The real problem is that the people who are the victims—the people who are being observed—are not necessarily being notified that this is happening
According to the webcam site, if you discover your camera feed and wish to have it removed, you can email and it will disappear from the site. If you don't want your camera to remain exposed in the long term, it recommends that you change your password.
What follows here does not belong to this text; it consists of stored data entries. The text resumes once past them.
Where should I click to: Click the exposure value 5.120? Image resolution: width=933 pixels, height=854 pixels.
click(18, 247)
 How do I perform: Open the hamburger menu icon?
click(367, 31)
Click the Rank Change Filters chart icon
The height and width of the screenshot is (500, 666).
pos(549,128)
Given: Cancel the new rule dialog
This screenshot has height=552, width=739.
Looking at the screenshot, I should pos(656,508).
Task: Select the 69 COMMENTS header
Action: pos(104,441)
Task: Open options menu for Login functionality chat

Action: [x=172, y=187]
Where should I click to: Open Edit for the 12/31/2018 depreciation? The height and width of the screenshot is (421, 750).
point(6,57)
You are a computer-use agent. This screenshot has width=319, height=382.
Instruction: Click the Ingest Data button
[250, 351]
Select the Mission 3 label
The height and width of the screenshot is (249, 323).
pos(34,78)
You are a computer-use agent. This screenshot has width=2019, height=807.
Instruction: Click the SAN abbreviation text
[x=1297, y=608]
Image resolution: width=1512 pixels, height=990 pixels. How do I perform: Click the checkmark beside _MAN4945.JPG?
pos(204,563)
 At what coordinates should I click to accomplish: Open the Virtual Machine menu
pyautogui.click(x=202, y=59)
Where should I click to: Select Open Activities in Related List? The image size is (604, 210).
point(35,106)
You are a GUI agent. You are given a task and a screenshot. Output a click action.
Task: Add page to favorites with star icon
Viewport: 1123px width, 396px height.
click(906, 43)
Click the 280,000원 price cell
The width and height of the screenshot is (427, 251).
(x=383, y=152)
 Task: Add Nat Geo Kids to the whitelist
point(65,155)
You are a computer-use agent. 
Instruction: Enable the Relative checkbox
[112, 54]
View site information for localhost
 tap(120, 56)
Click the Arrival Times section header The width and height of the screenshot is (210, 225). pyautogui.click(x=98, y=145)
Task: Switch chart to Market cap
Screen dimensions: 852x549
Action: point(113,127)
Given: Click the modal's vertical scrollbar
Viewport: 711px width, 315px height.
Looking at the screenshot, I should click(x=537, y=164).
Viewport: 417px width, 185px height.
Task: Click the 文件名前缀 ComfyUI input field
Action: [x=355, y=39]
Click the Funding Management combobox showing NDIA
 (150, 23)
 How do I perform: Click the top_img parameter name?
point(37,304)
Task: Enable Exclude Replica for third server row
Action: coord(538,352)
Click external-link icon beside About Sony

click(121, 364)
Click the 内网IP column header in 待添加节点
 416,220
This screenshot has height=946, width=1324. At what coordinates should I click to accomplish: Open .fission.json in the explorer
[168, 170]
But how are you, the person on the other end of the camera, supposed to find out it’s compromised in the first place?
"The real problem is that the people who are the victims—the people who are being observed—are not necessarily being notified that this is happening," Green said.
Even if this researcher—if we can call him that—really is trying to expose weak security practices, there’s little doubt that this behavior is illegal under US law.
"It is a stunningly clear violation of the Computer Fraud and Abuse Act (CFAA)," Jay Leiderman, a US lawyer who has experience in hacking cases, told me in a phone interview.
It appears the site has changed providers since the Mail investigation; the reporters said they tracked it down to Moldova, but it now seems to be hosted by GoDaddy.com with an IP coming from Moscow in Russia.
Legally, Leiderman said it doesn't matter that no 'real' hacking is taking place and the cameras are accessed via their default passwords. "You put a password on a computer to keep it private, even if that password is just '1,'" he said. "It's entry into a protected computer."
Sometimes there is a case for highlighting security weaknesses in a bold fashion. It can force companies into a corner, and address a problem that they may otherwise ignore. But websites like this, which expose the private lives of people—people who probably won't find out anyway—don't offer any solutions. The true motives of the site’s creators remain unclear.
"I really think it's unlikely that this is going to result in widespread attention to the problem," Green concluded. "I think it's probably, on balance, going to be more damaging than helpful."